Secondo alcune fonti, sarebbero ormai qualche milione i detriti artificiali che orbitano intorno alla terra, una chiara conferma di come l’impatto dell’uomo e l’inquinamento non hanno molti freni nemmeno sullo Spazio. Solamente un migliaio di questi oggetti sarebbero operativi, mentre gli altri vengono chiamati detriti orbitali, in quanto ormai non più finalizzati ad uno scopo specifico. Per intenderci, nelle varie orbite galleggiano frammenti di vecchi razzi, pezzi di satelliti e nubi di particelle prodotte dalla distruzione degli stessi. La maggior parte di questi detriti si trova a quote comprese fra gli 800 e gli 850 chilometri d’altezza: la quantità di spazzatura ha raggiunto un livello tale da generare facilmente collisioni tra i frammenti, che così si moltiplicano aumentando ulteriormente il rischio di urti con satelliti, astronavi e con la stazione spaziale.
Più in alto si trovano e più a lungo i detriti orbitali rimangono in orbita attorno alla Terra. Per intenderci, per quel che riguarda tutti i detriti presenti a circa 800 km, spesso trascorrono decenni per il tempo di decadimento orbitale; sopra i 1.000 km, questi detriti rimangono in orbita per oltre un secolo I frammenti cadono sulla Terra ogni singolo giorno, anche se quasi tutti si disintegrano in atmosfera senza quindi generare rischi per la popolazione. Ripulire l’ambiente rimane una sfida tecnica ed economica importantissima.
A causa del crescente numero di oggetti nello spazio,* la NASA e la comunità aerospaziale internazionale hanno adottato linee guida e procedure di valutazione per ridurre il numero dei veicoli spaziali* non più operativi in orbita intorno alla Terra. Un metodo di smaltimento “postmission” è quello di permettere il rientro dei veicoli spaziali, sia dal naturale decadimento orbitale (incontrollata) o con eventuale messa sotto controllo. Il punto medio di rottura di un veicolo spaziale è fissato ad un’altezza media di 78 chilometri nell’atmosfera, ma satelliti di grandi dimensioni possono tuttavia disintegrarsi ad una quota più bassa.

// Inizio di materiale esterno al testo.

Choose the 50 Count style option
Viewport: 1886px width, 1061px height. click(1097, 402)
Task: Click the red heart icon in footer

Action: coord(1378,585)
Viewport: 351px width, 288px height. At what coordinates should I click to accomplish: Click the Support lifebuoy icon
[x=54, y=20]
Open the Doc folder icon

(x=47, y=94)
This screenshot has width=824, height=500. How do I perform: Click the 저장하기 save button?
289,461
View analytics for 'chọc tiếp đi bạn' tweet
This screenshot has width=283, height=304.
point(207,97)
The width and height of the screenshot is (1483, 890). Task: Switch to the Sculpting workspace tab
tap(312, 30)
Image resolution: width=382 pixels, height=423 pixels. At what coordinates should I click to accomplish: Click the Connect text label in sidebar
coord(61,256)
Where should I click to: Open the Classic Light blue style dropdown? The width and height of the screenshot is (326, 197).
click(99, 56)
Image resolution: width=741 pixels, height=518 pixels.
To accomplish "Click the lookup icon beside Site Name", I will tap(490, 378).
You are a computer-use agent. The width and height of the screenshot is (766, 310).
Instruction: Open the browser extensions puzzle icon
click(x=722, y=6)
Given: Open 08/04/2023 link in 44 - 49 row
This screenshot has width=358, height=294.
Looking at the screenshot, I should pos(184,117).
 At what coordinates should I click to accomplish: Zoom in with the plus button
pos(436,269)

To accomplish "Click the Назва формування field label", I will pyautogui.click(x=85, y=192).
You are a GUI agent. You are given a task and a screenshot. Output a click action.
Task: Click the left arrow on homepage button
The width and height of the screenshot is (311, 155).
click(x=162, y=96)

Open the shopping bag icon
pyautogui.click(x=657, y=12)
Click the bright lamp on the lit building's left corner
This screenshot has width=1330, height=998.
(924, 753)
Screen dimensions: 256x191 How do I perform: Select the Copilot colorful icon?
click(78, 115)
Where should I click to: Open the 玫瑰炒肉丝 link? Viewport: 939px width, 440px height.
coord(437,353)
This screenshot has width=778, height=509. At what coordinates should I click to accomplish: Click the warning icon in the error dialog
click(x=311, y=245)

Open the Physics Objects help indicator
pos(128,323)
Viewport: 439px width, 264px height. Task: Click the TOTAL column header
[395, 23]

Un modo per accelerare il decadimento orbitale è quello di abbassare la quota di perigeo, in modo da permettere che il veicolo spaziale entri nell’atmosfera della Terra più rapidamente. Tuttavia, in questi casi non può essere garantita la certezza che i detriti evitino di colpire zone abitate. L’andamento è invece diverso nei casi in cui l’oggetto è sotto controllo, con il veicolo che potrà immettere nell’atmosfera ad una più precisa latitudine e longitudine, così da fare in modo che la scia di detriti possa finire la sua corsa su una regione disabitata, in genere situata nell’Oceano. I componenti spaziali che hanno un punto basso di fusione (ad esempio, alluminio) scompaiono altitudini più elevate rispetto agli oggetti che sono fatti di materiali con punto di fusione più elevato (ad esempio, titanio, acciaio inossidabile, berillio, carbonio-carbonio), o se si tratta di oggetti chiusi all’interno di alloggiamenti. Ecco perché, fra i detriti che possono giungere con UARS, figurano soprattutto resti di berillio e di titanio.